Appearing on a panel September 23 at the Heritage Foundation, National Review’s Kevin Williamson made the following observation (per the account of MSNBC.com’s Suzy Khimm): “ ‘The left is intellectually dead, and where it’s heading towards is authoritarianism,’ said Williamson, citing a Gawker blog post making the case for arresting climate change deniers.”

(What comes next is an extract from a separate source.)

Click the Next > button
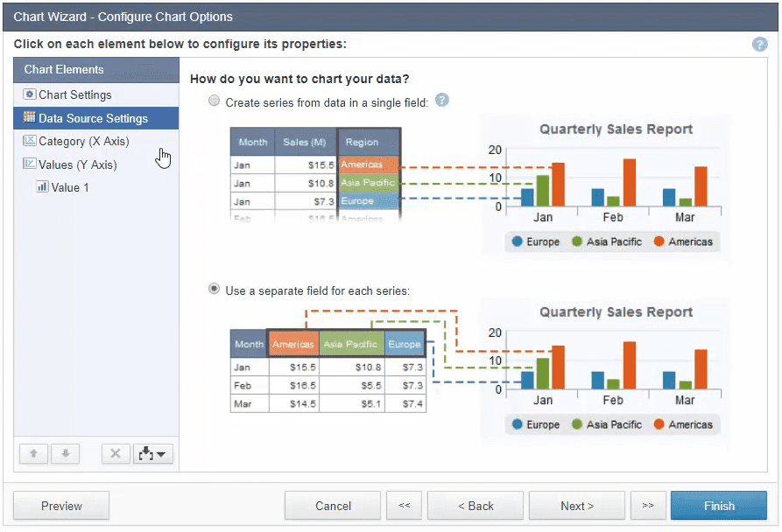Image resolution: width=782 pixels, height=532 pixels. click(577, 506)
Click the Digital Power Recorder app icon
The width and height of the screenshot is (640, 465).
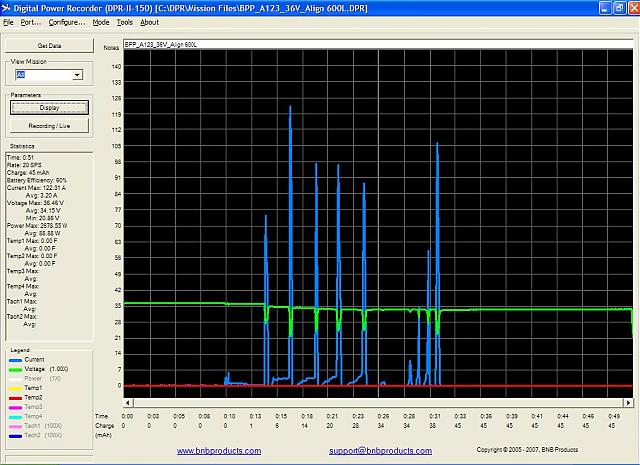pyautogui.click(x=7, y=7)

New York magazine’s Jonathan Chait would have none of this. He responded by chastising Williamson with the sarcastic headline “How a Single Gawker Rant Portended the End of Freedom in America.” Chait’s basic thesis is that Williamson is paranoid and that arresting climate change deniers “is not necessarily indicative of broader strains of liberal thought.” Indeed, Chait says Williamson is both paranoid and obsessed. Chait points out that Williamson has referenced this particular Gawker column (which Chait also disapproves of) no less than five times. However, three of those times were back in April, when the Gawker column first ran and was being widely discussed. The last two times Williamson mentioned it were on National Review Online on September 22 and at the Heritage event the next day.

Left unmentioned by Chait was that, also on September 22, Robert F. Kennedy Jr., the liberal scion best known for being one of the leading lights of the vaccines-cause-autism movement, accused global warming deniers of “treason” and lamented there was no law that could be used to put them in jail. In his discussion of the Gawker column, Williamson was hardly pulling a rabbit out of a hat. The creeping authoritarianism of the left was all too timely and relevant thanks to RFK Jr.’s disturbing outburst. Chait was later forced to update his post acknowledging the RFK Jr. outburst, though he did not back off his charge that Williamson was saying that authoritarian impulses “encapsulate the predominant current in contemporary liberal thought.”

Of course, Williamson never said it was the “predominant current” in liberalism. It is a common enough trope to merit comment, however. Perhaps Chait should read what his own readers are saying under his post. “Climate change kills—their denial and active fight against making reforms is indirectly killing people. While I don’t agree with arresting them, I can see how that would be legally justified—it could be considered non-protected speech, like yelling ‘fire!’ in a crowded -theater,” notes one of the New York magazine commenters. Chait, of course, is in no way accountable for the fan base he draws, but the comment is notable for two reasons. One, it sounds relatively sober even if the underlying sentiment is terrifying, and two, shouting fire in a crowded theater was the exact reference Adam Weinstein invoked in his objectionable Gawker column last March.

Though the context is often forgotten, “shouting fire in a crowded theater” was the rationale Supreme Court justice Oliver Wendell Holmes Jr. used in a 1919 ruling concluding that a defendant’s speech in opposition to the draft during World War I was not protected by the First Amendment and was a violation of the sweeping and unconstitutional Espionage Act. Indeed, thanks to Woodrow Wilson’s Espionage and Sedition Acts, thousands were arrested for thoughtcrimes. Wilson is, of course, the godfather of America’s progressive movement.

Wanting people who disagree with you arrested may not be the “predominant current” of today’s progressives. But the authoritarian impulse is enough of a hallmark of progressivism that it’s not something to be hastily dismissed, either. Especially when this sentiment is still being echoed on websites read by millions and uttered by representatives of American liberalism’s most famous political dynasty.